(What is expected) Print the whole listing below again, exactly as given.

(Data listing)

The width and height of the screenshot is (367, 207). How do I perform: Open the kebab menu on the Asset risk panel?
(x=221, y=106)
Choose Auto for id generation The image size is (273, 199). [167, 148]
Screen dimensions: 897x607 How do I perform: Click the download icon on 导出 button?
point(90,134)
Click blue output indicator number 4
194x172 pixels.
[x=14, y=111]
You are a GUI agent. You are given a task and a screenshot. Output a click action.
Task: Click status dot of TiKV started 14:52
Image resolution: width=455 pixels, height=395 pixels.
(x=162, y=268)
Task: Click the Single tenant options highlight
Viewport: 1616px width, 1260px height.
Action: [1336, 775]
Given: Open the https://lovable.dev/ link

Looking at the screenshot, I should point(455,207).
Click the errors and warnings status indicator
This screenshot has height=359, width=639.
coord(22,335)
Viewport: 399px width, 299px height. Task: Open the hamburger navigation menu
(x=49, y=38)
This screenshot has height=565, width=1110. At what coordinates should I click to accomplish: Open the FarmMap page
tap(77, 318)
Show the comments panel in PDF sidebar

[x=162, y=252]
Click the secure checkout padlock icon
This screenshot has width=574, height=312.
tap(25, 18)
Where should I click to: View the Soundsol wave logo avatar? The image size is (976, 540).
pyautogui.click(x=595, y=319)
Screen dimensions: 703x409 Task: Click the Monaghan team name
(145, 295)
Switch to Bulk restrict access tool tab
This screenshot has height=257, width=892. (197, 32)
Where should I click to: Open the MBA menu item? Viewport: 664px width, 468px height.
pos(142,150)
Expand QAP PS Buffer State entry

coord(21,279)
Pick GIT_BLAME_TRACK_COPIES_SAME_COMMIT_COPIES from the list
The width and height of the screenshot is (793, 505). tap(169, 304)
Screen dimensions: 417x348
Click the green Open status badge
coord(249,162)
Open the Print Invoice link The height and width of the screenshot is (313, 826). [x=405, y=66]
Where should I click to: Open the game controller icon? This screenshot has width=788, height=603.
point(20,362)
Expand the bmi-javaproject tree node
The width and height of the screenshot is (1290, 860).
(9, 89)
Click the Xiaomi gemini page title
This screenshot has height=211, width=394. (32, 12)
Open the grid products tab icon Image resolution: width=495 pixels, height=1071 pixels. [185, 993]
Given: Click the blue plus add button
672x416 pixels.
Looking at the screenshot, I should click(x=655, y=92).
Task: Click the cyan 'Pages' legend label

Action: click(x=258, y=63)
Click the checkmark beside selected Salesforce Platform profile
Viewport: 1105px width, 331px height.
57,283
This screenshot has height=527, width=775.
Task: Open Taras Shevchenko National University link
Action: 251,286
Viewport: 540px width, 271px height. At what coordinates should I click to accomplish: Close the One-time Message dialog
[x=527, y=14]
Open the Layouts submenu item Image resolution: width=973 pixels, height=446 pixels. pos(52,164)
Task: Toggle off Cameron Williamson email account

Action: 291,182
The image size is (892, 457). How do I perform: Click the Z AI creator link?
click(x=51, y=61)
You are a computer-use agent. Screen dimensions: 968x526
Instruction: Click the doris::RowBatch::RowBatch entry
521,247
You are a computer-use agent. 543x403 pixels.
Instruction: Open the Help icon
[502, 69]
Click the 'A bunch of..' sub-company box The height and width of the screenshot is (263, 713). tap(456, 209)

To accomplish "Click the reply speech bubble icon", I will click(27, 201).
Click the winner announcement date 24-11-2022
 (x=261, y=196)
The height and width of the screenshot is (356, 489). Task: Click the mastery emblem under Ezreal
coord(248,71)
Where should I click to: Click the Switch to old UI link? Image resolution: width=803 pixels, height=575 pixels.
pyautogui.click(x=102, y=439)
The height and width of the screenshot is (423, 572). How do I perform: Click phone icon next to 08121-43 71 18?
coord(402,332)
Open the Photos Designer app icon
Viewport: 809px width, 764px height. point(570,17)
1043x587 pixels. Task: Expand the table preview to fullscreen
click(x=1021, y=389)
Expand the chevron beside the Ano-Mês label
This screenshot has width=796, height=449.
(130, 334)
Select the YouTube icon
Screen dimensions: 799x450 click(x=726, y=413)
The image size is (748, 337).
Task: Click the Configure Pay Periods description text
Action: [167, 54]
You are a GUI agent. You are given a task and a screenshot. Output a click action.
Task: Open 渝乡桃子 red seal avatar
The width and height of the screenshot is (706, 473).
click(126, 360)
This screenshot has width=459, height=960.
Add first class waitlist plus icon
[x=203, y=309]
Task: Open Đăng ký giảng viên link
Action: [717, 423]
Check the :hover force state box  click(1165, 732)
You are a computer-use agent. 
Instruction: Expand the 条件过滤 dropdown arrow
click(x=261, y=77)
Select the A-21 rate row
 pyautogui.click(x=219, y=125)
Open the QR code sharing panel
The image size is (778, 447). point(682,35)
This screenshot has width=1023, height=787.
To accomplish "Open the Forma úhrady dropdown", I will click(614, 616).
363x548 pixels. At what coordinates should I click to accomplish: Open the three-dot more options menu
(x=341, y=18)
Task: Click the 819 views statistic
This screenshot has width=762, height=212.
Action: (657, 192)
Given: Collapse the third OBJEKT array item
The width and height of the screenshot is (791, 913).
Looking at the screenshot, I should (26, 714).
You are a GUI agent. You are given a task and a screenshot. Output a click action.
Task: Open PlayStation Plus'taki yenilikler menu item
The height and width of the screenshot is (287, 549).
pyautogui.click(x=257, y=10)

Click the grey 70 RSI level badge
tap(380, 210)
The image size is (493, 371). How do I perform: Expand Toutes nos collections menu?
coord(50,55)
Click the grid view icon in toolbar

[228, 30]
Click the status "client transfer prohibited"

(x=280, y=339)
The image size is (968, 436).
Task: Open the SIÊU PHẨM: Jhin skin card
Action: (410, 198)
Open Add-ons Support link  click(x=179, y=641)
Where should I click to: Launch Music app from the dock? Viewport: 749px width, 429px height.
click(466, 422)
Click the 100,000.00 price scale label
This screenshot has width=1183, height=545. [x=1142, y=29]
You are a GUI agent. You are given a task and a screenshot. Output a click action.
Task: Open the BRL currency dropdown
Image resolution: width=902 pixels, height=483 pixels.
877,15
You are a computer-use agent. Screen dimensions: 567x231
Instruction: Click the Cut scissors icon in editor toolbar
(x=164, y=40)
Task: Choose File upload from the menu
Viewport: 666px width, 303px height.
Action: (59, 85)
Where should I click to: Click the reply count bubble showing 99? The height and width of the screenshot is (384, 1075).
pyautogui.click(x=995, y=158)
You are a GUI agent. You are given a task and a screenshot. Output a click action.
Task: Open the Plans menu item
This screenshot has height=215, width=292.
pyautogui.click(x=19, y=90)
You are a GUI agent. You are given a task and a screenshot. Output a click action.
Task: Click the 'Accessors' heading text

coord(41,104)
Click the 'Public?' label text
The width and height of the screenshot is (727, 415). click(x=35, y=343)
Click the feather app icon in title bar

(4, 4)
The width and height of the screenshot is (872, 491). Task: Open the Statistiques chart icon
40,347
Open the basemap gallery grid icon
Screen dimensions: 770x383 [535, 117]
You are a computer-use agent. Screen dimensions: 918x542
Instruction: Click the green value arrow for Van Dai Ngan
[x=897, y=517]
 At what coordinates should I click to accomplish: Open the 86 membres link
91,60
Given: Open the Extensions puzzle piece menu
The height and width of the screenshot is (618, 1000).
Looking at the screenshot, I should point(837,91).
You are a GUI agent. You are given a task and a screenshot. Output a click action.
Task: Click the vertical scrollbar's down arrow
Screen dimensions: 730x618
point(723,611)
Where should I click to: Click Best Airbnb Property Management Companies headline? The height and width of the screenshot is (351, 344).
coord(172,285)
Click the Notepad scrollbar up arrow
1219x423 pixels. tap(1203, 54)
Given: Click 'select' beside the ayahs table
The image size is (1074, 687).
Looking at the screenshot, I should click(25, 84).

(Solution to the problem)
The width and height of the screenshot is (367, 207). How do I perform: Open the kebab menu on the Asset risk panel?
(x=221, y=106)
Choose Auto for id generation The image size is (273, 199). [167, 148]
Screen dimensions: 897x607 How do I perform: Click the download icon on 导出 button?
point(90,134)
Click blue output indicator number 4
194x172 pixels.
[x=14, y=111]
You are a GUI agent. You are given a task and a screenshot. Output a click action.
Task: Click status dot of TiKV started 14:52
Image resolution: width=455 pixels, height=395 pixels.
(x=162, y=268)
Task: Click the Single tenant options highlight
Viewport: 1616px width, 1260px height.
Action: [1336, 775]
Given: Open the https://lovable.dev/ link

Looking at the screenshot, I should point(455,207).
Click the errors and warnings status indicator
This screenshot has height=359, width=639.
coord(22,335)
Viewport: 399px width, 299px height. Task: Open the hamburger navigation menu
(x=49, y=38)
This screenshot has height=565, width=1110. At what coordinates should I click to accomplish: Open the FarmMap page
tap(77, 318)
Show the comments panel in PDF sidebar

[x=162, y=252]
Click the secure checkout padlock icon
This screenshot has width=574, height=312.
tap(25, 18)
Where should I click to: View the Soundsol wave logo avatar? The image size is (976, 540).
pyautogui.click(x=595, y=319)
Screen dimensions: 703x409 Task: Click the Monaghan team name
(145, 295)
Switch to Bulk restrict access tool tab
This screenshot has height=257, width=892. (197, 32)
Where should I click to: Open the MBA menu item? Viewport: 664px width, 468px height.
pos(142,150)
Expand QAP PS Buffer State entry

coord(21,279)
Pick GIT_BLAME_TRACK_COPIES_SAME_COMMIT_COPIES from the list
The width and height of the screenshot is (793, 505). tap(169, 304)
Screen dimensions: 417x348
Click the green Open status badge
coord(249,162)
Open the Print Invoice link The height and width of the screenshot is (313, 826). [x=405, y=66]
Where should I click to: Open the game controller icon? This screenshot has width=788, height=603.
point(20,362)
Expand the bmi-javaproject tree node
The width and height of the screenshot is (1290, 860).
(9, 89)
Click the Xiaomi gemini page title
This screenshot has height=211, width=394. (32, 12)
Open the grid products tab icon Image resolution: width=495 pixels, height=1071 pixels. [185, 993]
Given: Click the blue plus add button
672x416 pixels.
Looking at the screenshot, I should click(x=655, y=92).
Task: Click the cyan 'Pages' legend label

Action: click(x=258, y=63)
Click the checkmark beside selected Salesforce Platform profile
Viewport: 1105px width, 331px height.
57,283
This screenshot has height=527, width=775.
Task: Open Taras Shevchenko National University link
Action: 251,286
Viewport: 540px width, 271px height. At what coordinates should I click to accomplish: Close the One-time Message dialog
[x=527, y=14]
Open the Layouts submenu item Image resolution: width=973 pixels, height=446 pixels. pos(52,164)
Task: Toggle off Cameron Williamson email account

Action: 291,182
The image size is (892, 457). How do I perform: Click the Z AI creator link?
click(x=51, y=61)
You are a computer-use agent. Screen dimensions: 968x526
Instruction: Click the doris::RowBatch::RowBatch entry
521,247
You are a computer-use agent. 543x403 pixels.
Instruction: Open the Help icon
[502, 69]
Click the 'A bunch of..' sub-company box The height and width of the screenshot is (263, 713). tap(456, 209)

To accomplish "Click the reply speech bubble icon", I will click(27, 201).
Click the winner announcement date 24-11-2022
 (x=261, y=196)
The height and width of the screenshot is (356, 489). Task: Click the mastery emblem under Ezreal
coord(248,71)
Where should I click to: Click the Switch to old UI link? Image resolution: width=803 pixels, height=575 pixels.
pyautogui.click(x=102, y=439)
The height and width of the screenshot is (423, 572). How do I perform: Click phone icon next to 08121-43 71 18?
coord(402,332)
Open the Photos Designer app icon
Viewport: 809px width, 764px height. point(570,17)
1043x587 pixels. Task: Expand the table preview to fullscreen
click(x=1021, y=389)
Expand the chevron beside the Ano-Mês label
This screenshot has width=796, height=449.
(130, 334)
Select the YouTube icon
Screen dimensions: 799x450 click(x=726, y=413)
The image size is (748, 337).
Task: Click the Configure Pay Periods description text
Action: [167, 54]
You are a GUI agent. You are given a task and a screenshot. Output a click action.
Task: Open 渝乡桃子 red seal avatar
The width and height of the screenshot is (706, 473).
click(126, 360)
This screenshot has width=459, height=960.
Add first class waitlist plus icon
[x=203, y=309]
Task: Open Đăng ký giảng viên link
Action: [717, 423]
Check the :hover force state box  click(1165, 732)
You are a computer-use agent. 
Instruction: Expand the 条件过滤 dropdown arrow
click(x=261, y=77)
Select the A-21 rate row
 pyautogui.click(x=219, y=125)
Open the QR code sharing panel
The image size is (778, 447). point(682,35)
This screenshot has width=1023, height=787.
To accomplish "Open the Forma úhrady dropdown", I will click(614, 616).
363x548 pixels. At what coordinates should I click to accomplish: Open the three-dot more options menu
(x=341, y=18)
Task: Click the 819 views statistic
This screenshot has width=762, height=212.
Action: (657, 192)
Given: Collapse the third OBJEKT array item
The width and height of the screenshot is (791, 913).
Looking at the screenshot, I should (26, 714).
You are a GUI agent. You are given a task and a screenshot. Output a click action.
Task: Open PlayStation Plus'taki yenilikler menu item
The height and width of the screenshot is (287, 549).
pyautogui.click(x=257, y=10)

Click the grey 70 RSI level badge
tap(380, 210)
The image size is (493, 371). How do I perform: Expand Toutes nos collections menu?
coord(50,55)
Click the grid view icon in toolbar

[228, 30]
Click the status "client transfer prohibited"

(x=280, y=339)
The image size is (968, 436).
Task: Open the SIÊU PHẨM: Jhin skin card
Action: (410, 198)
Open Add-ons Support link  click(x=179, y=641)
Where should I click to: Launch Music app from the dock? Viewport: 749px width, 429px height.
click(466, 422)
Click the 100,000.00 price scale label
This screenshot has width=1183, height=545. [x=1142, y=29]
You are a GUI agent. You are given a task and a screenshot. Output a click action.
Task: Open the BRL currency dropdown
Image resolution: width=902 pixels, height=483 pixels.
877,15
You are a computer-use agent. Screen dimensions: 567x231
Instruction: Click the Cut scissors icon in editor toolbar
(x=164, y=40)
Task: Choose File upload from the menu
Viewport: 666px width, 303px height.
Action: (59, 85)
Where should I click to: Click the reply count bubble showing 99? The height and width of the screenshot is (384, 1075).
pyautogui.click(x=995, y=158)
You are a GUI agent. You are given a task and a screenshot. Output a click action.
Task: Open the Plans menu item
This screenshot has height=215, width=292.
pyautogui.click(x=19, y=90)
You are a GUI agent. You are given a task and a screenshot. Output a click action.
Task: Click the 'Accessors' heading text

coord(41,104)
Click the 'Public?' label text
The width and height of the screenshot is (727, 415). click(x=35, y=343)
Click the feather app icon in title bar

(4, 4)
The width and height of the screenshot is (872, 491). Task: Open the Statistiques chart icon
40,347
Open the basemap gallery grid icon
Screen dimensions: 770x383 [535, 117]
You are a computer-use agent. Screen dimensions: 918x542
Instruction: Click the green value arrow for Van Dai Ngan
[x=897, y=517]
 At what coordinates should I click to accomplish: Open the 86 membres link
91,60
Given: Open the Extensions puzzle piece menu
The height and width of the screenshot is (618, 1000).
Looking at the screenshot, I should point(837,91).
You are a GUI agent. You are given a task and a screenshot. Output a click action.
Task: Click the vertical scrollbar's down arrow
Screen dimensions: 730x618
point(723,611)
Where should I click to: Click Best Airbnb Property Management Companies headline? The height and width of the screenshot is (351, 344).
coord(172,285)
Click the Notepad scrollbar up arrow
1219x423 pixels. tap(1203, 54)
Given: Click 'select' beside the ayahs table
The image size is (1074, 687).
Looking at the screenshot, I should click(25, 84).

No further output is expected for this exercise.